### [Work to be completed]
Substitute "button" for "icon" and write out the rows from the line with "How do I perform: Click" to the end of the rows, changing nothing else and leaving out the pictures.

### [Supplied records]
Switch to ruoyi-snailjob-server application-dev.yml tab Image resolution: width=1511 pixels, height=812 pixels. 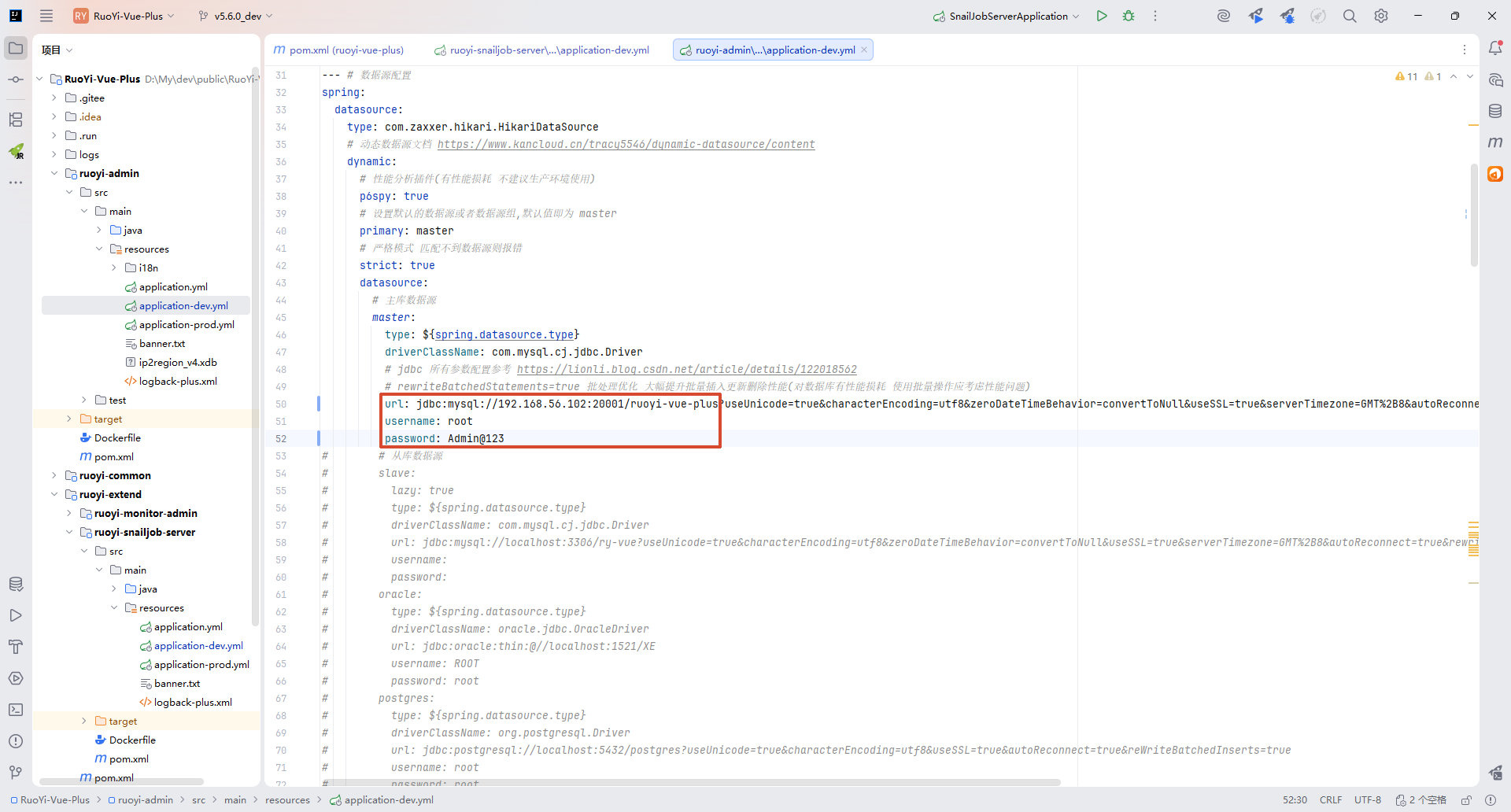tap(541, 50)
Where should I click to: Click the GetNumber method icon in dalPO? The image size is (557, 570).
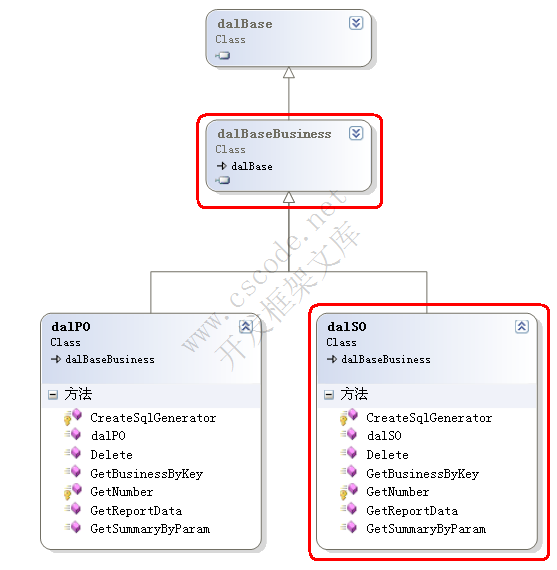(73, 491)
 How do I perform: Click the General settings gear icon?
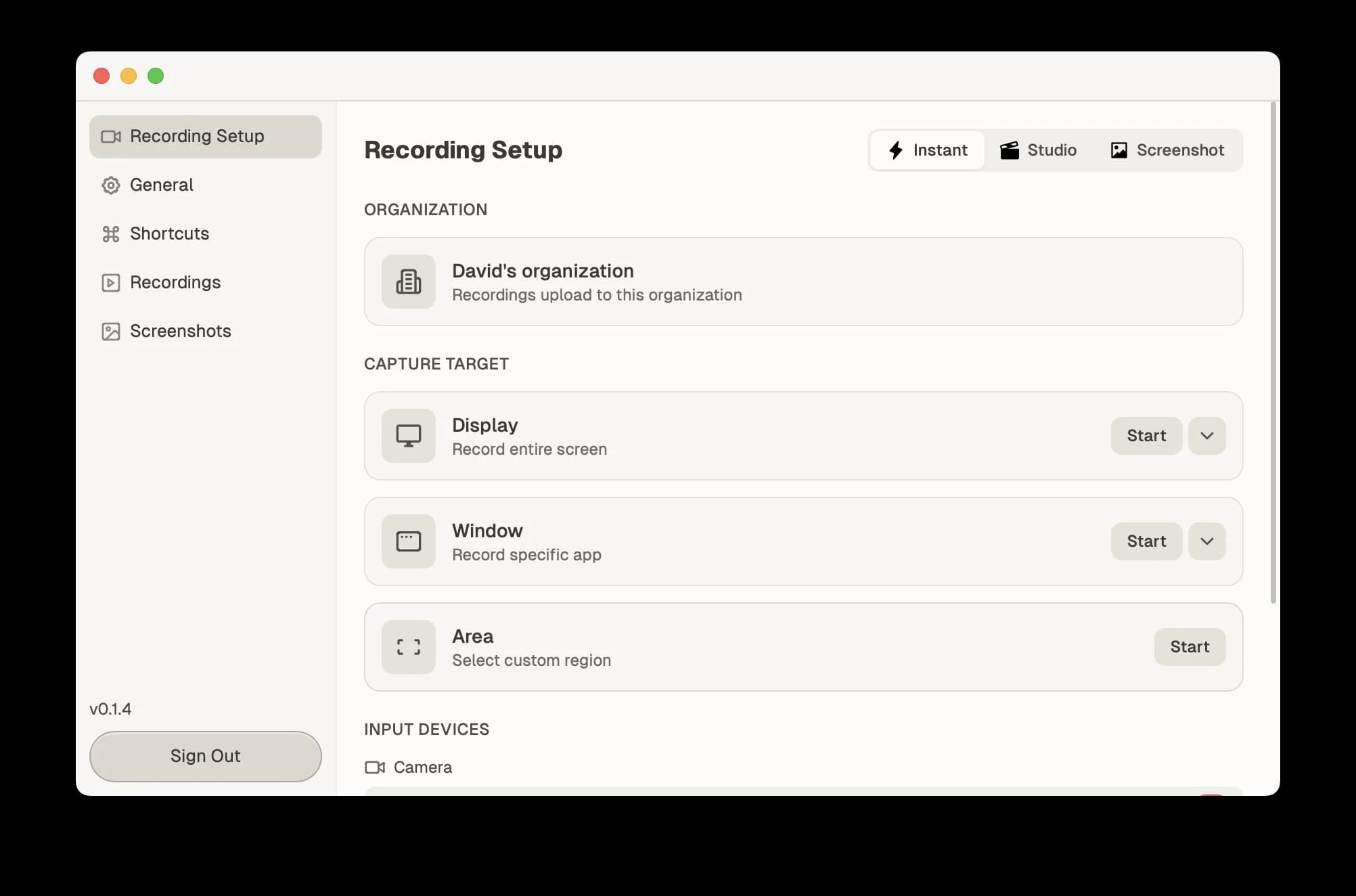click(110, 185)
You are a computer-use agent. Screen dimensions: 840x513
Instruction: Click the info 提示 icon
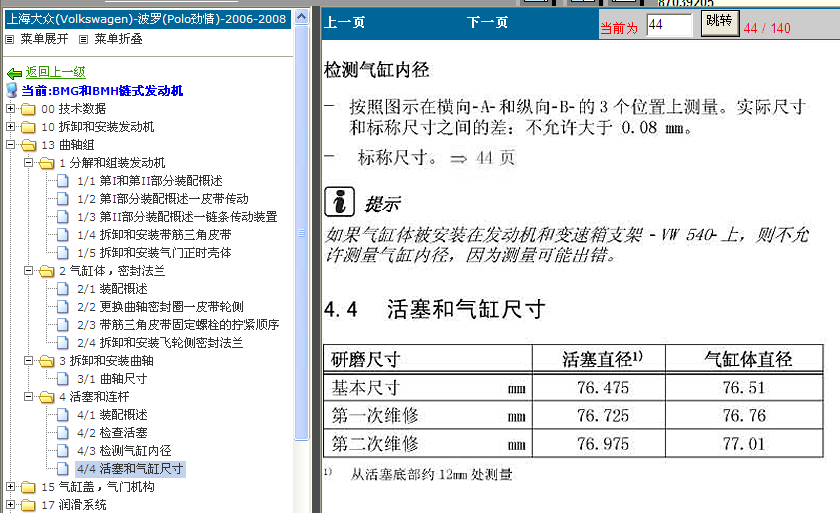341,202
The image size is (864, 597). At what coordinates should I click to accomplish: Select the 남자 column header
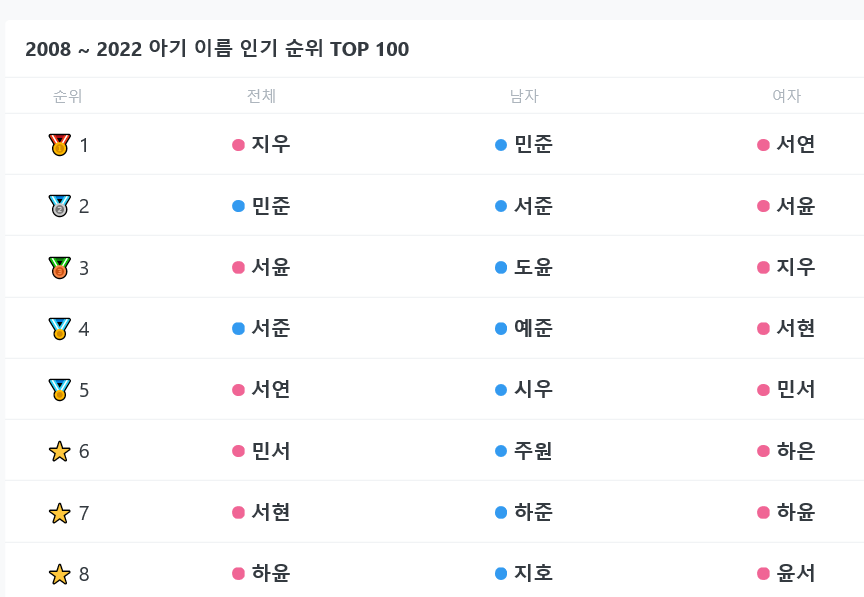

### [Answer to the exercise]
 How do I perform: Click the General settings gear button?
click(110, 185)
You are a computer-use agent. Screen dimensions: 840x513
Instruction: Click the info 提示 button
341,202
The image size is (864, 597). At what coordinates should I click to accomplish: Select the 남자 column header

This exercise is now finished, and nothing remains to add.